Bought, the Penniless Lady - By Deborah Hale

Chapter One

Sussex, England—April 1824

The summons Lady Artemis Dearing dreaded had come at last.

Scooping up her small nephew, she pressed her lips to his silky hair, which was the same honey-golden shade as his late mother’s. If only she could absorb some of his innocent optimism and headstrong courage! She needed both, desperately.

Oblivious to his aunt’s distress, the child wriggled in her arms, chortling with the simple joy of being alive and loved. For an instant, his sunny spirits made Artemis forget her lingering grief and worries for the future.

With the tip of her little finger, she traced the shape of his mouth and his dimpled chin, which reminded her so keenly of her brother. It comforted her to know that part of her sister and brother lived on in this dear child. She must not fail him as she had failed them.

“Please, my lady,” said the housemaid who’d been sent to fetch Artemis, “the master wants you to come straightaway. He’ll only be in a worse humor if you keep him waiting.”

“Of course, Bessie.” The fragile bubble of happiness inside Artemis collapsed at the mention of Uncle Henry. Having waited fifty years with little hope of inheriting the Bramber title and estate, the new marquis seemed impatient to make up for lost time. “Can you watch Master Lee for me?
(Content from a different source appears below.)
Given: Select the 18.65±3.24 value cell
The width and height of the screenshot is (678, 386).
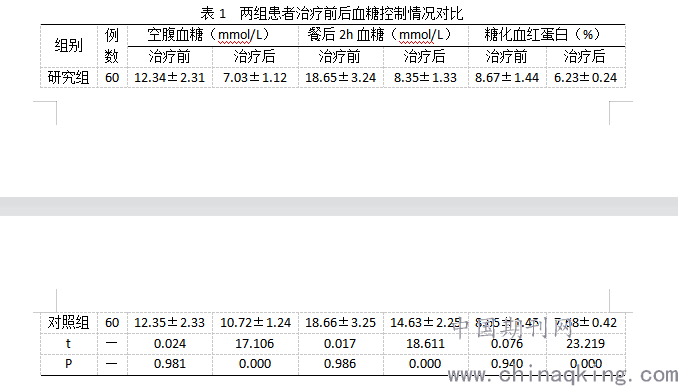Looking at the screenshot, I should pos(341,78).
I daren’t take him with me and if I leave him in his cot, he’ll only cry.”

Cry indeed. He would scream at the top of his sturdy little lungs. He was still too young to understand that such outbursts were unseemly. The last thing Artemis needed during her interview with her uncle was Lee’s piercing shrieks echoing through the decorous stillness of Bramberley.

“But, my lady…” Bessie backed away with a regretful grimace “…I’m that far behind with my work already. The master wants the State Apartments aired and dusted, floors scrubbed and windows washed. How am I to get that done on top of all my other duties when I’m being sent to run messages and pressed into service as a nursemaid?”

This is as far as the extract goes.